» **What the task requires**:
Could you retype exactly the lines below between the one holding "Where should I" and the one holding "Task: Click the Battery Capacity label", inclusive, leaving out any pictures?

» **Data to use**:
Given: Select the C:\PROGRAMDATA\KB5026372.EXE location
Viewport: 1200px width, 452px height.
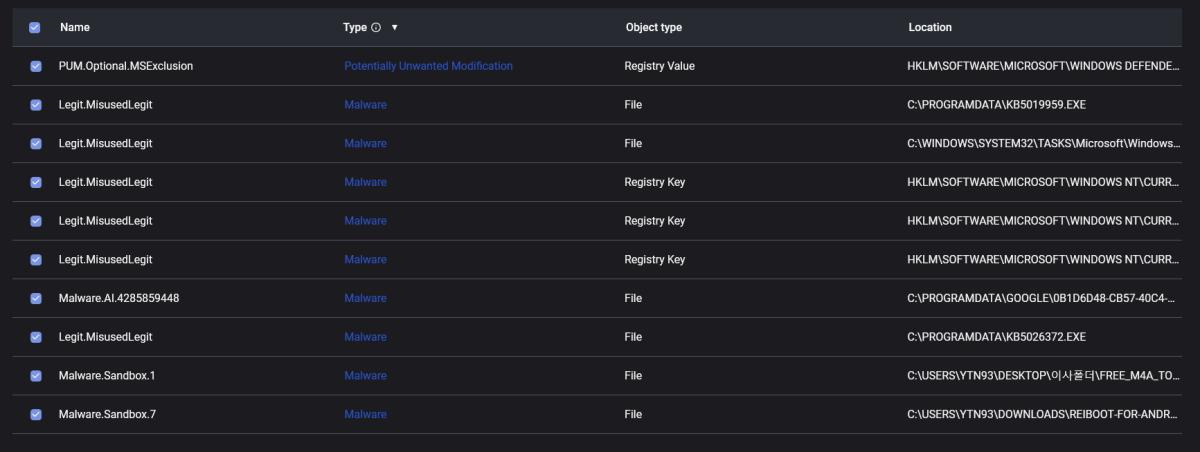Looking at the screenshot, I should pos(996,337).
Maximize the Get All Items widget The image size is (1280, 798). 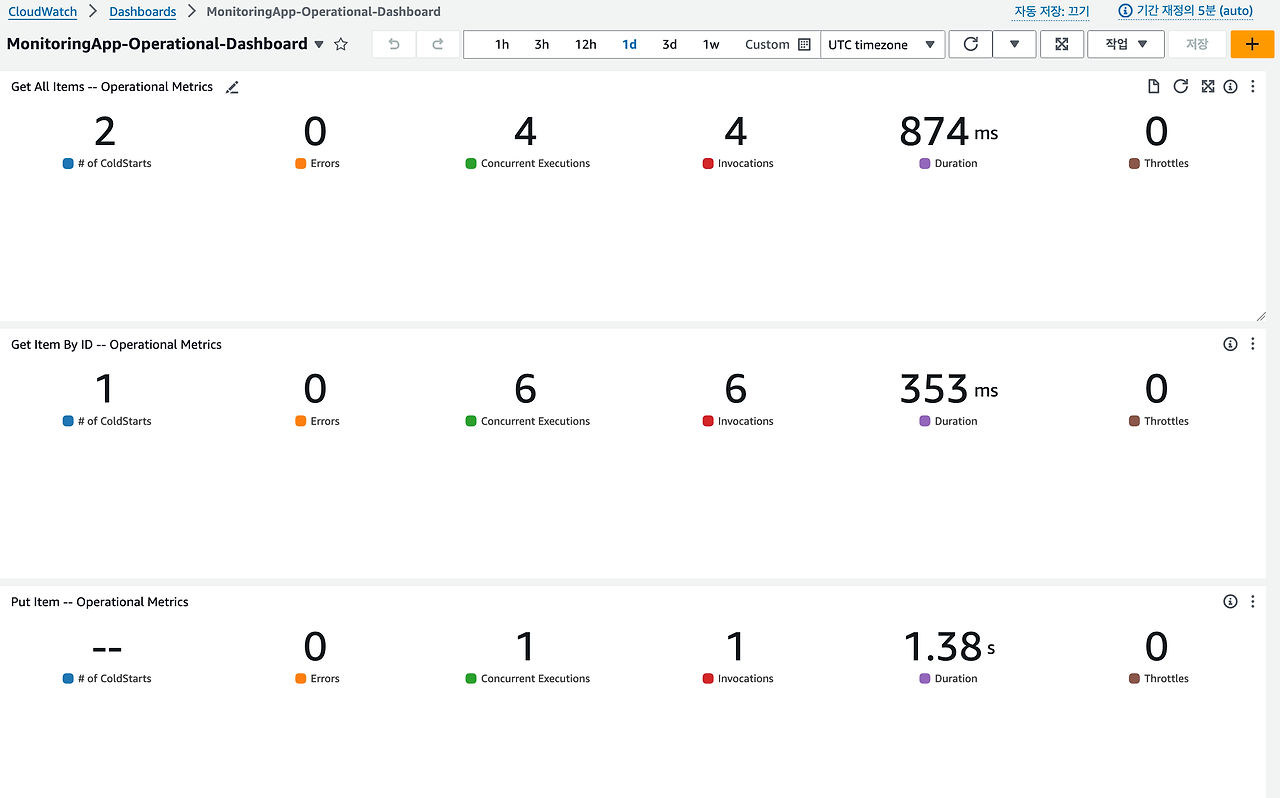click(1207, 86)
...
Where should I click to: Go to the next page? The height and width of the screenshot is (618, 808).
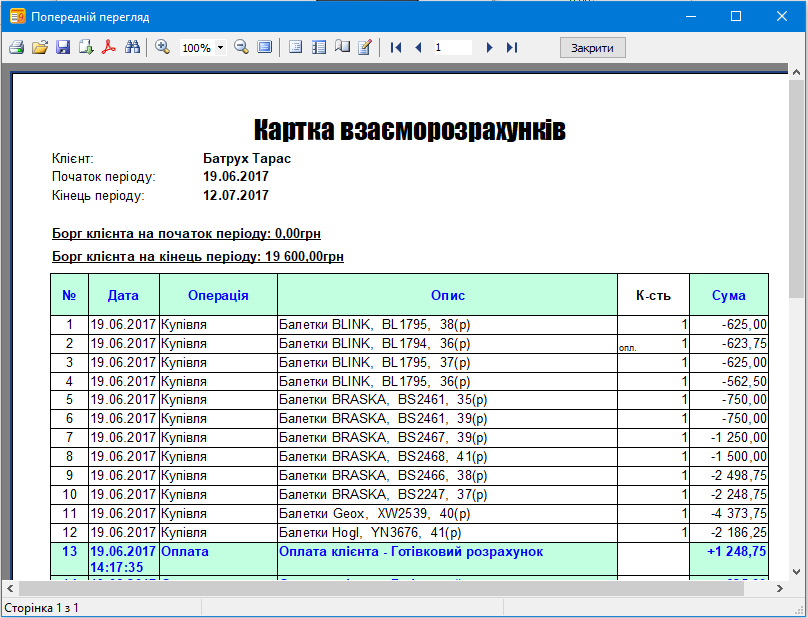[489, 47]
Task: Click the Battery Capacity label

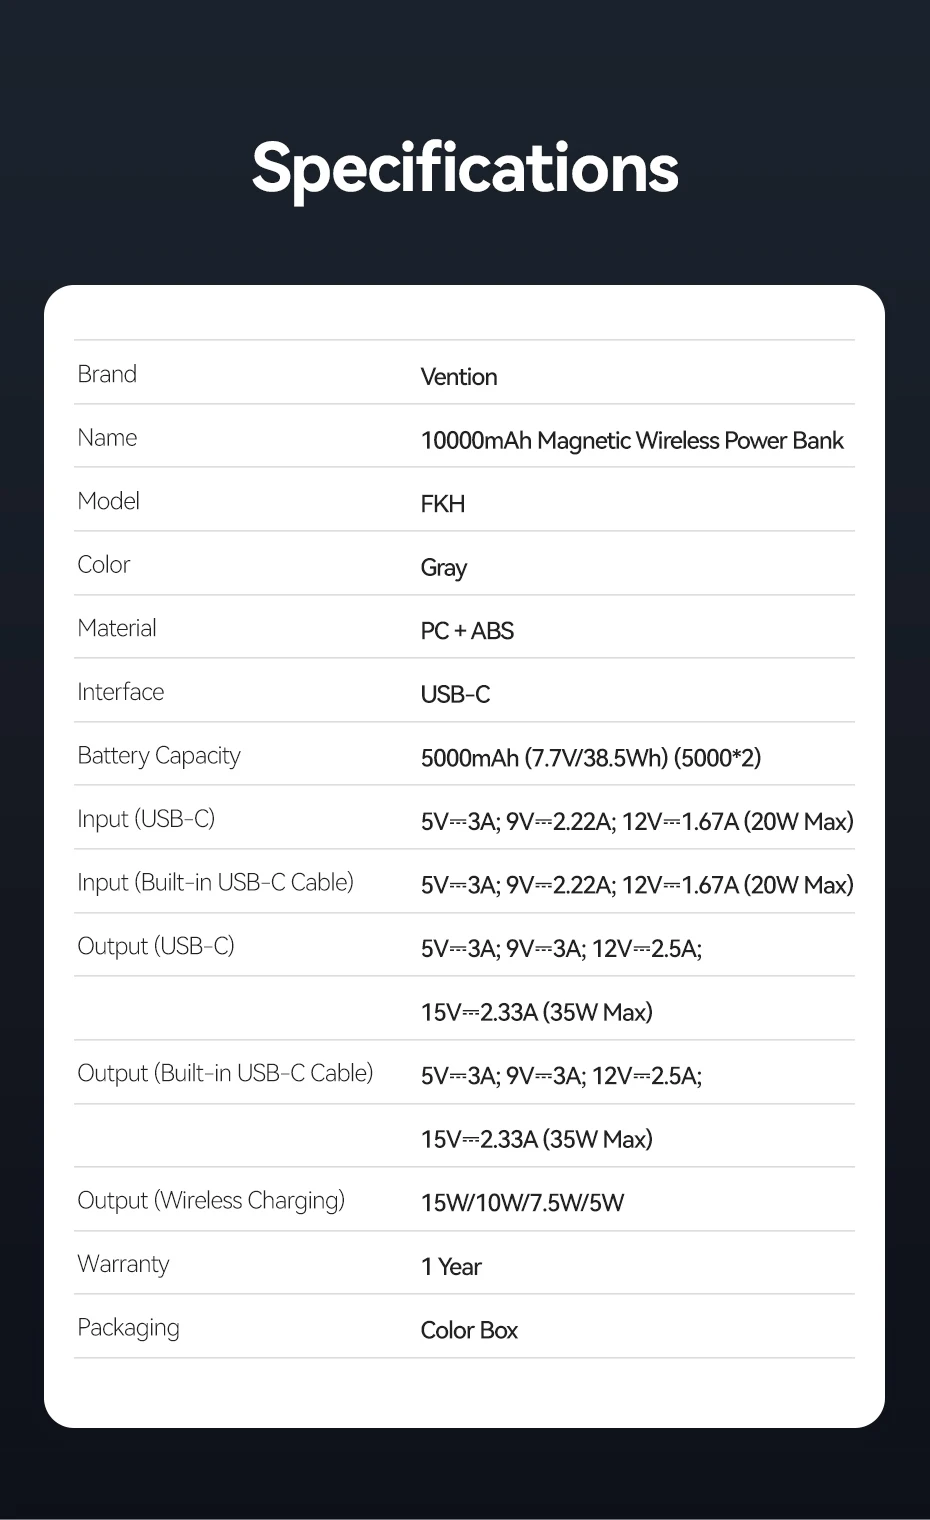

» **Answer to the problem**:
Where should I click to: Go to the next page? The height and width of the screenshot is (618, 808).
[489, 47]
Task: Click the Battery Capacity label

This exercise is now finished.